Required work:
In the forum thread below, which module does the "lsmod" command show as loaded as a dependency?

Provided passage:
Now here's something else that's strange: the "sudo iwlist scan" command shows my interface up with pairwise and group CCMP security, as it should. But the "lsmod" command shows that only the "ieee80211_crypt_tkip" module is loaded as a dependency, not the "ieee80211_crypt_ccmp" module as one would expect. What gives?

----------


## jansongoh

hi, does this mean that do not have to use ndiswrapper as driver? means that monitor mode can be supported on bcm4328? 

I'm intending to run Backtrack 3 but the non support of monitor mode for bcm4328 on ndiswrapper makes this impossible. Or anyone has a tutorial on how to go about doing this?

All help appreciated!

----------


## cyberdork33

> hi, does this mean that do not have to use ndiswrapper as driver? means that monitor mode can be supported on bcm4328? 
> 
> I'm intending to run Backtrack 3 but the non support of monitor mode for bcm4328 on ndiswrapper makes this impossible. Or anyone has a tutorial on how to go about doing this?
> 
> All help appreciated!


You are probably not going to get much help here on sniffing.

Provided material:
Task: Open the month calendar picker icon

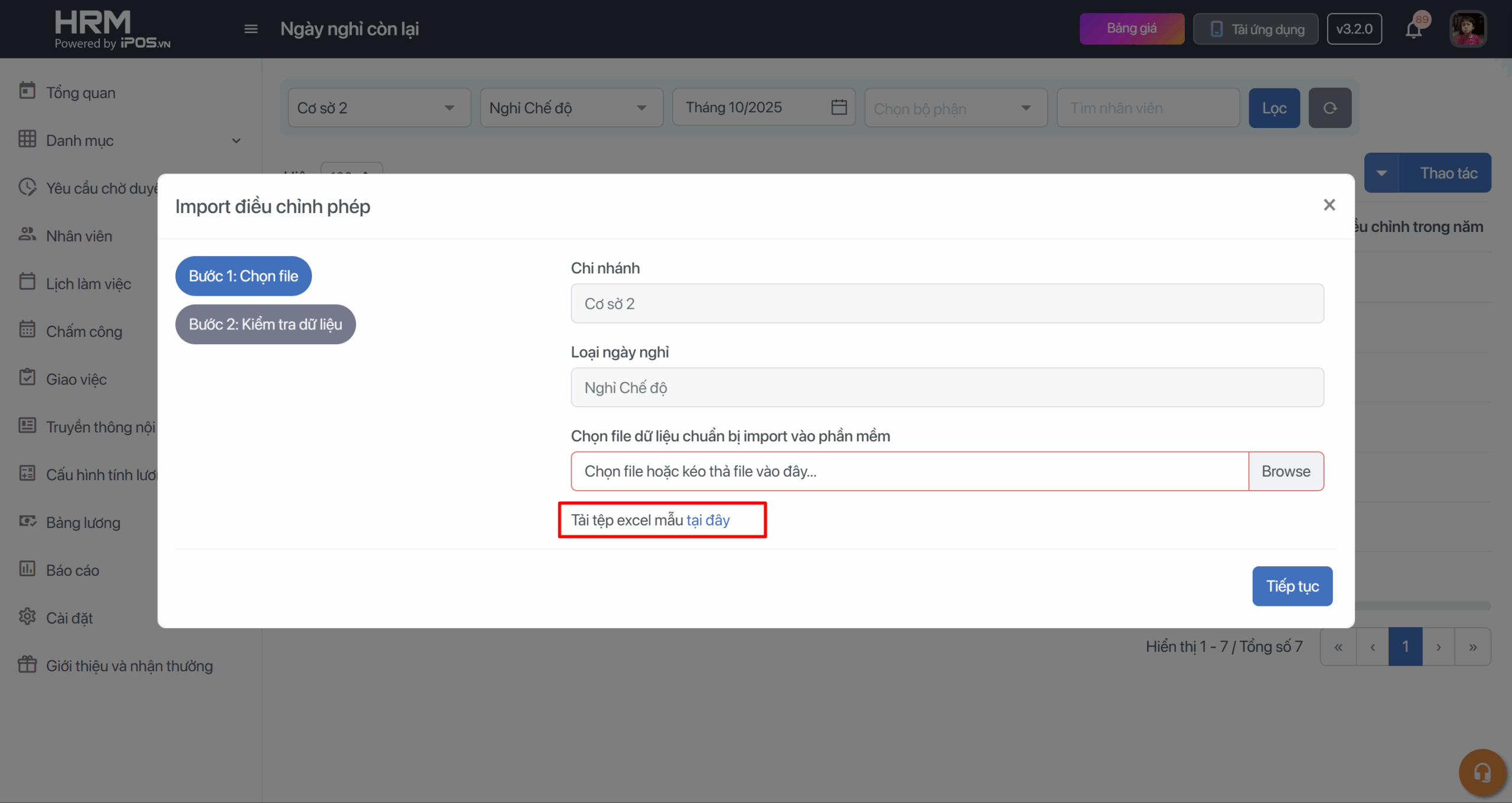Action: pos(839,107)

Written answer:
The "ieee80211_crypt_tkip" module.